# jeep comanche



## westernboy16 (Nov 2, 2005)

any one plow with a 1985-1990 jeep comanche


----------



## ICindrich (Dec 21, 2005)

My plow came off of a jeep cherokee, which is basicly a comache with half a frame, and the previous owner said that it plowed pretty good. Beware of those older 242 straight sixes though, I've seen a bunch of them with phantom overheating problems.


----------



## addicted (Dec 13, 2005)

Don't worry about the straight 6. it wasn't available until 87 and that was/still is a fantastic motor. You want to avoid at all costs the 2.8 V6.


----------



## Plowlikehell (Nov 29, 2004)

Here is my Cherokee pushing slush









The plow setup is off a YJ

Sorry for how small it is, my buddy filmed it with a cell phone. Plus I wasnt going that fast.


----------



## Northman (Feb 6, 2005)

Heres my 1980 cherokee plowing. Is the commanche the J20 truck? There is a guy wanting to buy my northman plow setup to put on a J20 1980 model. I have a 258 6cyl in it with 81k and never have had over heating problems.
http://www.plowsite.com/attachment.php?attachmentid=9371&d=1107720326 Go Rusty Go


----------



## Stuffdeer (Dec 26, 2005)

So now it is a Dodge Dakota and A commanche?


----------



## SnoFarmer (Oct 15, 2004)

Stuffdeer said:


> So now it is a Dodge Dakota and A commanche?

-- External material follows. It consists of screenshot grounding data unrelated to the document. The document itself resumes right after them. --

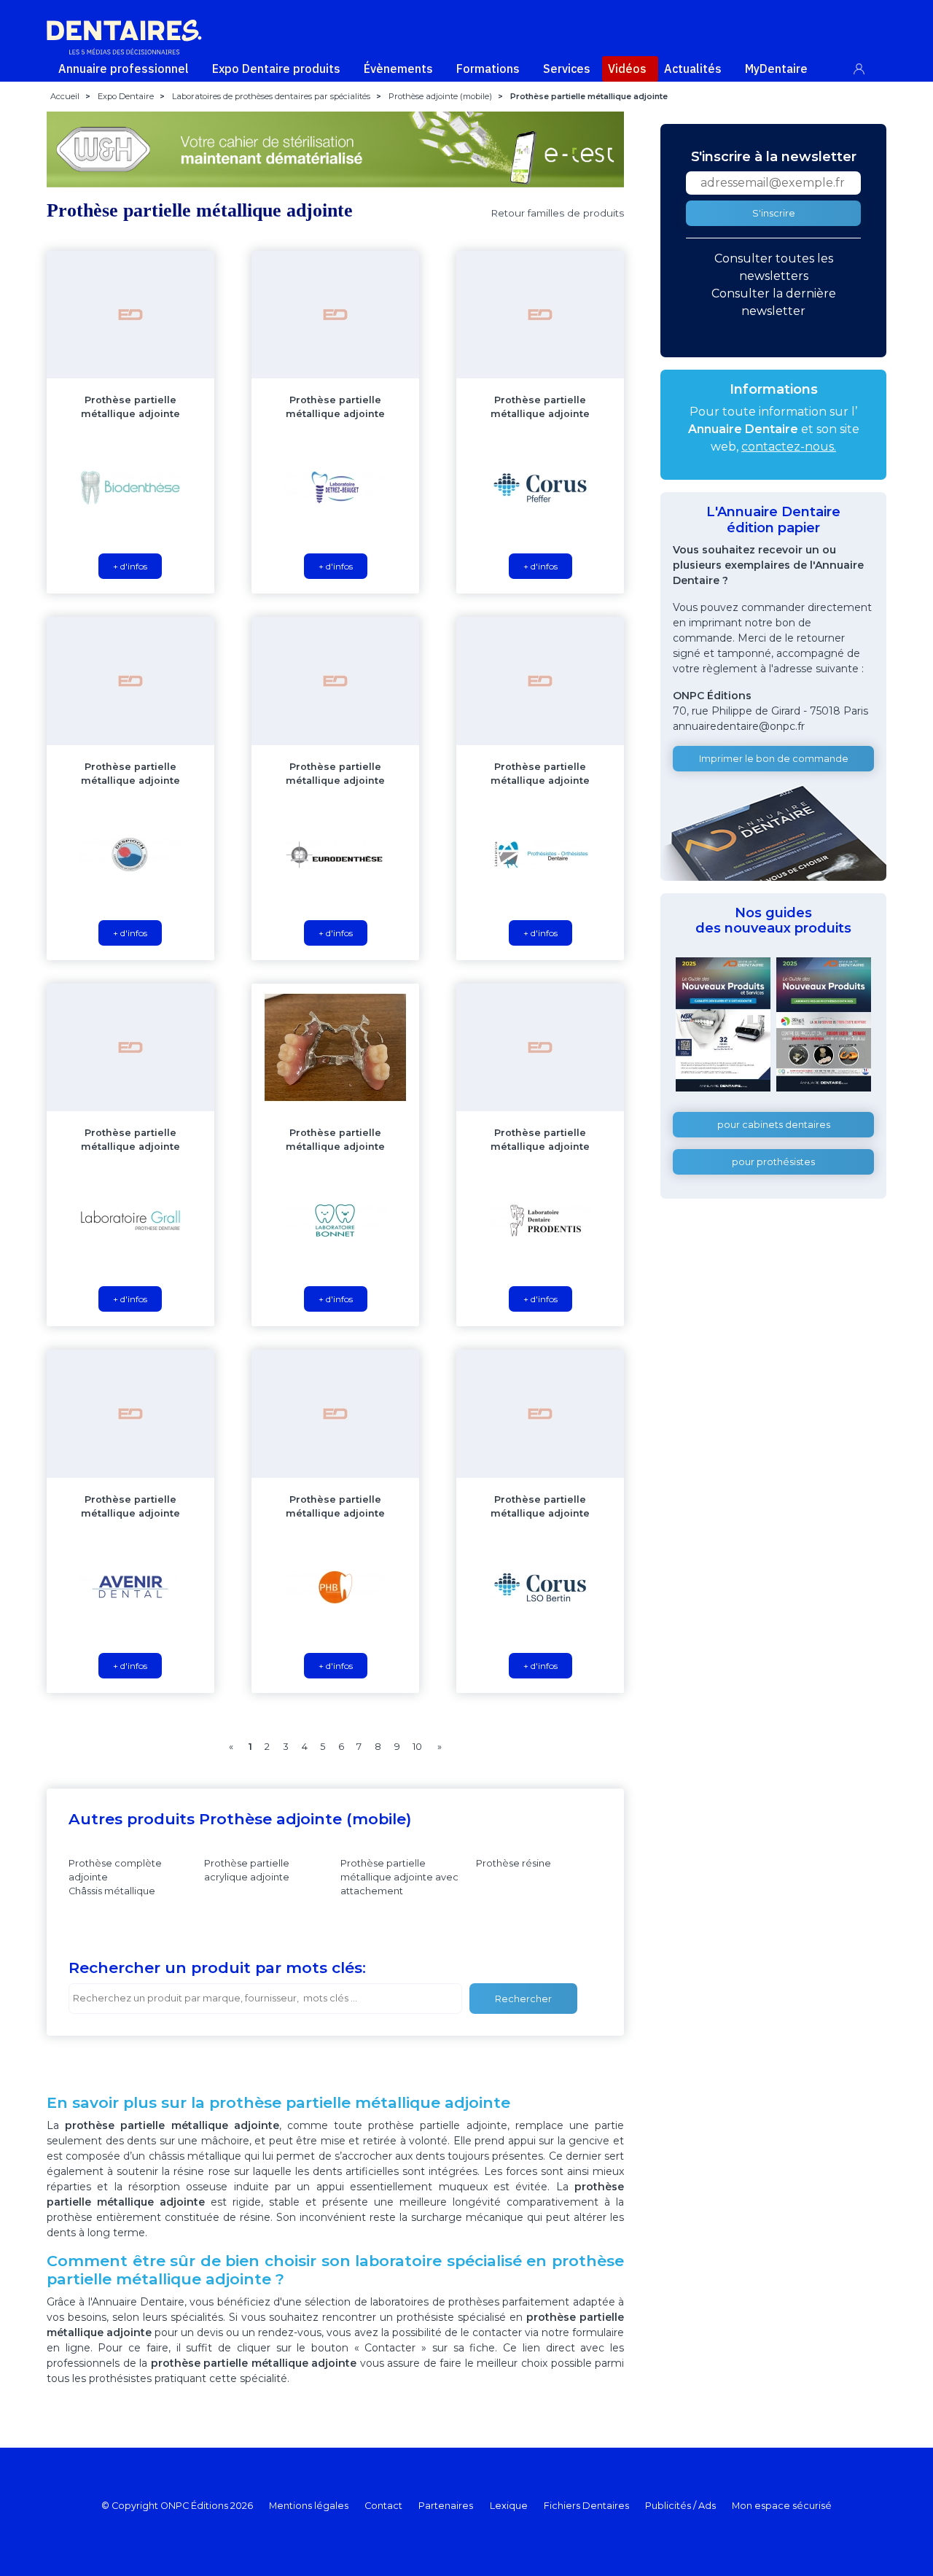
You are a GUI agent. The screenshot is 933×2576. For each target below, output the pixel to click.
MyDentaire (776, 68)
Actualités (693, 68)
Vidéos (627, 68)
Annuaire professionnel (123, 68)
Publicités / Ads (680, 2505)
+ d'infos (130, 566)
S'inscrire (773, 213)
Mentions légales (308, 2505)
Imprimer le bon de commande (773, 758)
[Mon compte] (867, 66)
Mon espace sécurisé (782, 2505)
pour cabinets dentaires (773, 1124)
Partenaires (445, 2505)
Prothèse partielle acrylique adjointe (246, 1870)
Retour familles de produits (557, 213)
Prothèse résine (513, 1863)
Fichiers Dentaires (586, 2505)
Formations (488, 68)
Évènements (398, 68)
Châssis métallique (112, 1891)
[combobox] (265, 1998)
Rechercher (523, 1998)
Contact (383, 2505)
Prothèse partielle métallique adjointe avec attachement (399, 1877)
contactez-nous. (788, 447)
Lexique (509, 2505)
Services (566, 68)
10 (417, 1746)
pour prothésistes (773, 1161)
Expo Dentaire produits (276, 68)
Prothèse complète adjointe (115, 1870)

You forgot about the, F250, F350 diesel, Bronco, Bobcat, Polaris Ranger and the Dodge 2500 diesel.:waving:
And his grampa wants a GMC....


----------



## Northman (Feb 6, 2005)

*Opps*

My bad, just looked at the years the poster stated, 85-90 the small downsized years. Not the real Jeep years.


----------



## westernboy16 (Nov 2, 2005)

i want to know if the jeep camanche (TRUCK) would be a good plow truck basing off of my dad he owned a jeep comanche and loved it then he went to a 1993 dodge dakota it was a good truck but some problems they said would happen. (none with plows) so dont know how they would handle a plow


----------



## DeereFarmer (Dec 12, 2005)

SnoFarmer said:


> And his grampa wants a GMC....


...and a semi!:waving:


----------



## Sawboy (Dec 18, 2005)

Does the color matter. Oh, and I assume it's ok if it's 2wd, because you might convert it. Of course, an allison trans is a must as well. :salute:


----------



## watchamakalit (Jan 11, 2004)

My first plow truck was an 88 comanche. I really wish I still had it. throw a set of bfg at tires on it and some ballast in the back and a 7' blade on it and never look back. Mine would stall the truck in 4low before it would spin a tire. And it took a pile made by a loader to stop it. Wish I never would have sold that truck and want to find another. However if you are a really big guy I would advise against it. There isn't as much interior room as in a full size truck.


----------



## westernboy16 (Nov 2, 2005)

HEY watchamakalit

did u have any problems with the comanche. if so what were they. pros and cons of the truck with the plow.


----------



## PLOWMAN45 (Jul 2, 2003)

the 242 has carb problems


----------



## watchamakalit (Jan 11, 2004)

For the years he is looking at he won't have to worry about carb. Everything he will find will be fuel injected. The 242 aka 4.0L never came carberated. The predessesor (258ci) did come carberated and did have some issues. 


I really honestly have no complaints about my comanche. The only thing I could have asked for was more interior space. I only had a 6.5' plow on mine. I kinda wish I had a 7' on it. It is like any other truck, take care of it and it will take care of you. But if you neglect it, it will neglect you.


----------



## westernboy16 (Nov 2, 2005)

hey thanks all i was really happy yo here that people actually plowed with them. just one problem is that they are very hard to come by the closest one to minnesota is like 300 miles away. THAXS again


----------



## PLOWMAN45 (Jul 2, 2003)

my bad thats right


----------



## Greensway (Nov 2, 2002)

I bought one new in 1988, put a 2 meter meyer on it.
That one was a great plow truck! Like someone said, it would move anything in front of it.
The only problems it had were blowing serpentine belts in 2 ft. snow!
Left real good dents in the hood too!
Got real good at replacing quick - it was always blowing snow when it happened.
I wish there were Blizzard plows back then.. it would have been a real terror with a 810!


----------